I returned to the house in Big Sur.
I couldn’t sell it.
The memory of Liam was too tangled up with the view, the fog, the sound of the waves.
I spent my days walking the bluffs, listening to the ocean that had swallowed his ashes.
I became a recluse, a ghost haunting her own glass mansion.
Six months later, I received a package in the mail.
No return address. Postmark: Utrecht, Netherlands.
Inside was a photograph.
It was a picture of a canal. Twilight.

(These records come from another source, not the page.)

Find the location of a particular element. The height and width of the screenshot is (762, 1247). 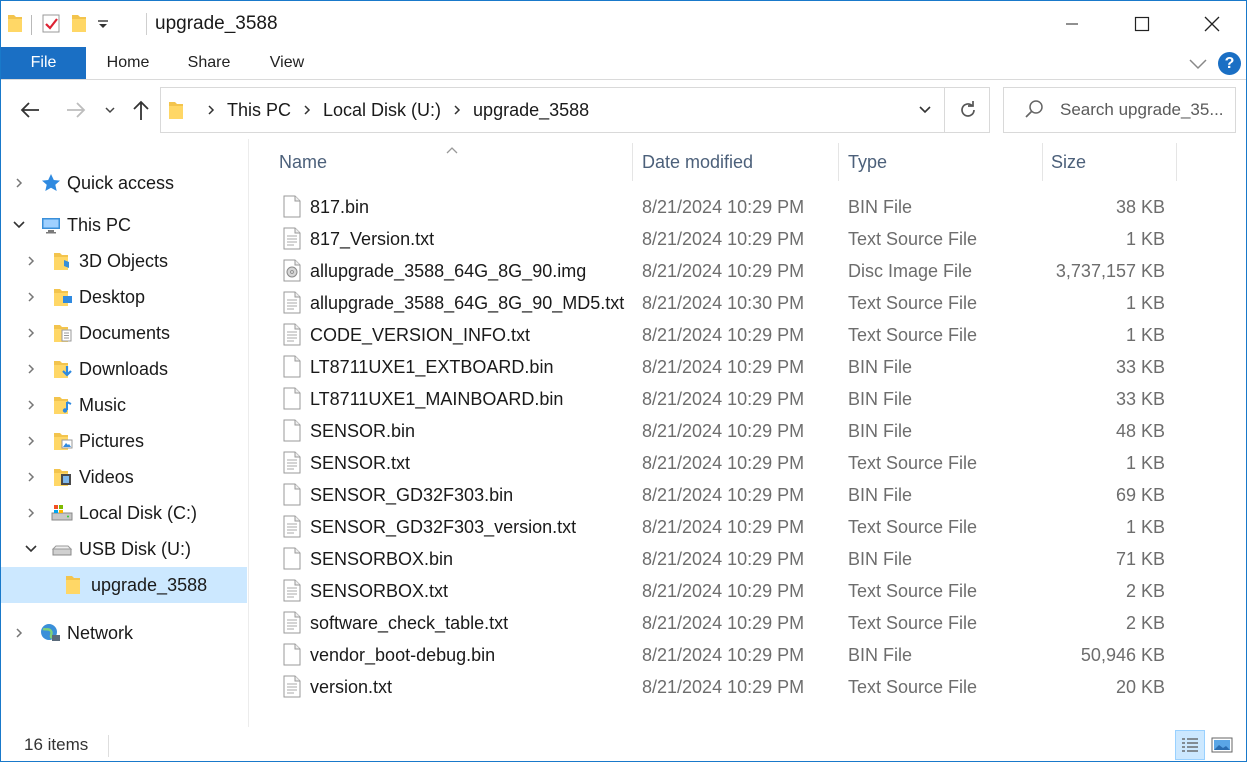

folder-music-icon is located at coordinates (63, 405).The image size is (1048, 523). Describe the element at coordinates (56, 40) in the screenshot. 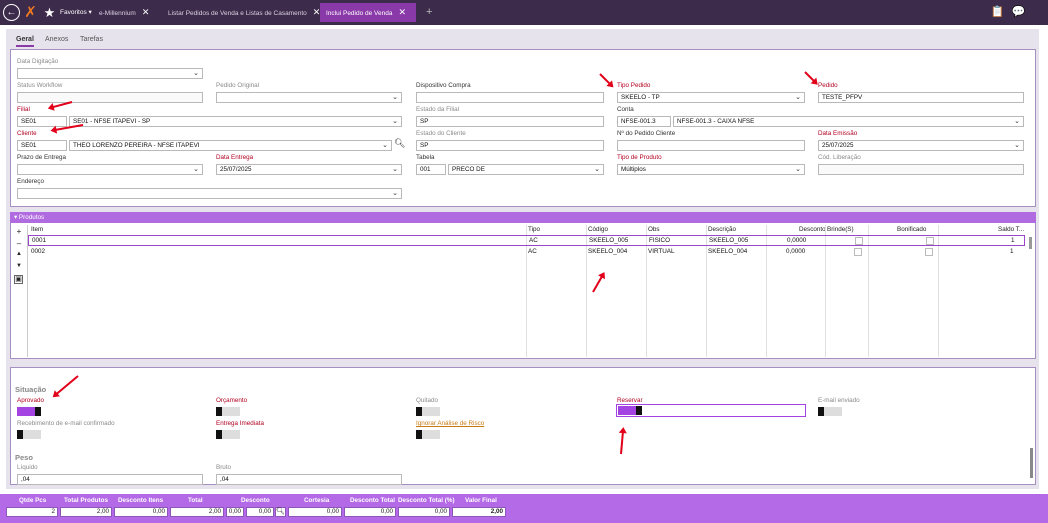

I see `tab-anexos: Anexos` at that location.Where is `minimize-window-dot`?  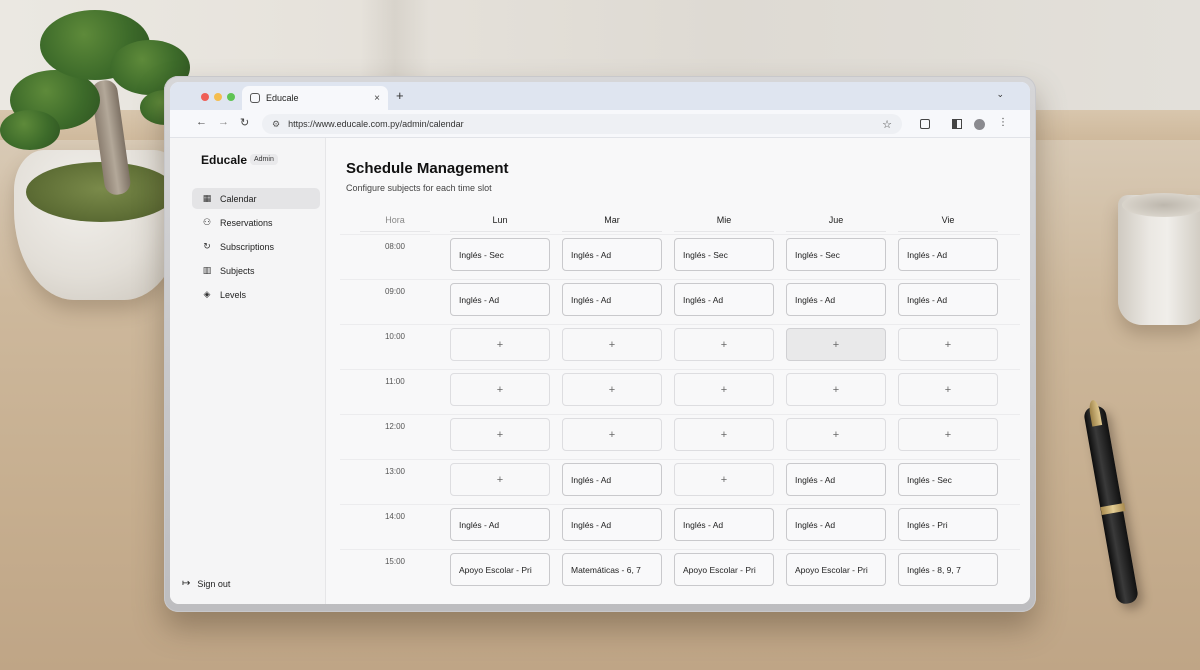 minimize-window-dot is located at coordinates (218, 97).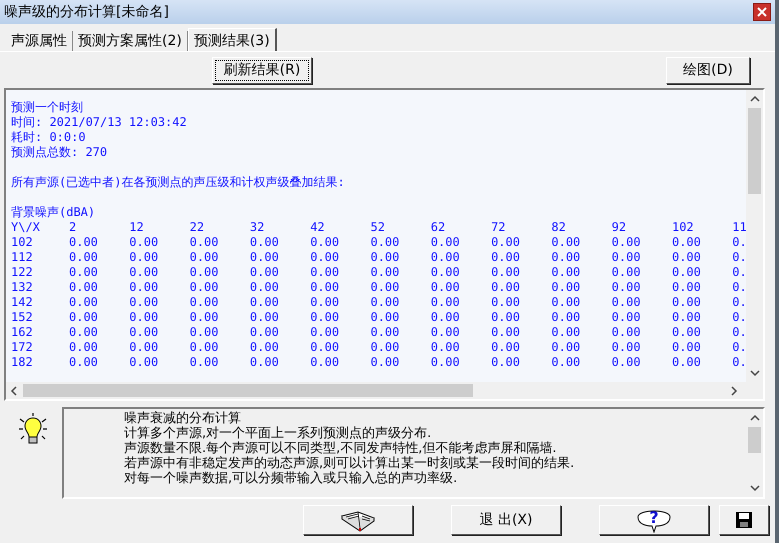 The width and height of the screenshot is (779, 543). What do you see at coordinates (318, 227) in the screenshot?
I see `column-header: 42` at bounding box center [318, 227].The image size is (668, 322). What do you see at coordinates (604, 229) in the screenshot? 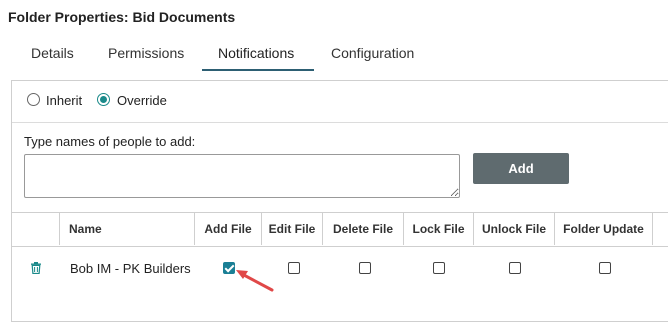
I see `header-folder-update: Folder Update` at bounding box center [604, 229].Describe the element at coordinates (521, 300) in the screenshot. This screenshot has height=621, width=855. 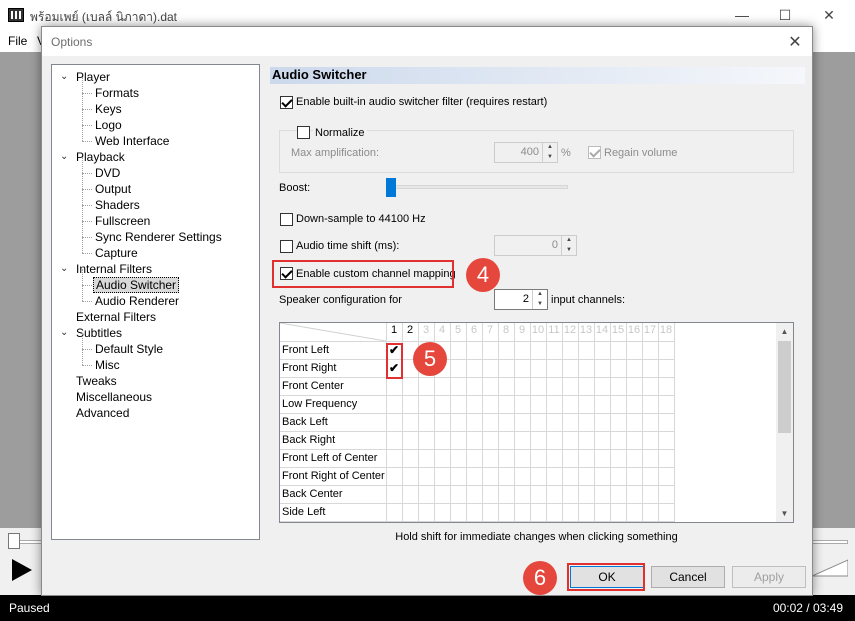
I see `channel-count-spinner: 2 ▲ ▼` at that location.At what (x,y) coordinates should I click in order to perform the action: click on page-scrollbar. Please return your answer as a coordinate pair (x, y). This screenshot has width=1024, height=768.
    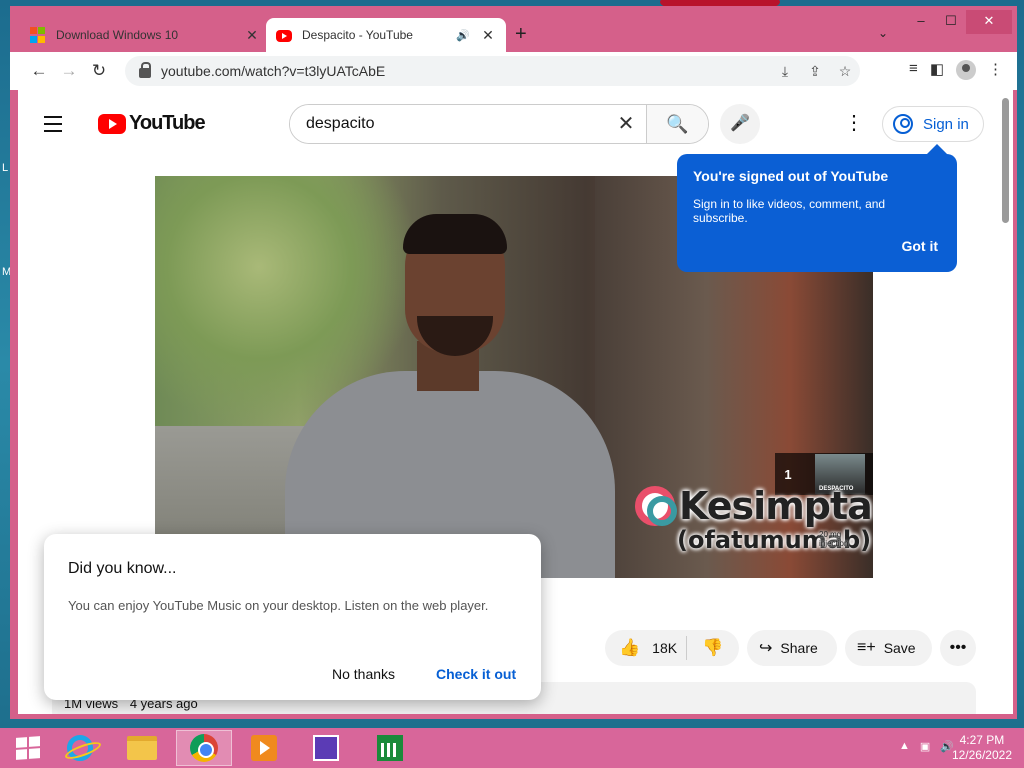
    Looking at the image, I should click on (1006, 402).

The streetlights were just coming on.
The water was black and still.
On the back of the photo, in delicate, feminine handwriting, were the words: “Thank you for giving my sister her name back.”
I stared at the photo for hours.
The water in the photo looked so calm, so peaceful.
But I knew what lay beneath the surface.
I knew the terror of those last bubbles rising to the top.
That night, I had the dream for the first time.
I was standing on the edge of the canal in Utrecht.
It was cold, the cobblestones slick with rain.
I looked down into the water.
Instead of my own reflection, I saw Liam’s face staring up at me from the black depths.
He wasn’t drowning. He was just… waiting.
His lips moved, but no sound came out. Only silence.
I woke up screaming.
The house was empty.
The fog was pressing against the glass.
And somewhere in the vast, dark house, I heard a floorboard creak under the weight of something that wasn’t there.
I got out of bed and walked to the study.
I opened the Wyoming Atlas to the hollowed-out hole.
The brass key was gone.
I had put it back. I was sure of it.
But the hole was empty.
In its place was a single, fresh drop of water.
Don’t trust the reflection.
I looked up at the dark window.
The glass was a black mirror reflecting the room behind me.
In the reflection, over my left shoulder, stood a woman with wet hair plastered to her face, her clothes dripping canal water onto my polished concrete floor.
I didn’t turn around.
I knew if I turned around, she wouldn’t be there.
She was only in the reflection.
She was the silence.
And she was never, ever going to leave.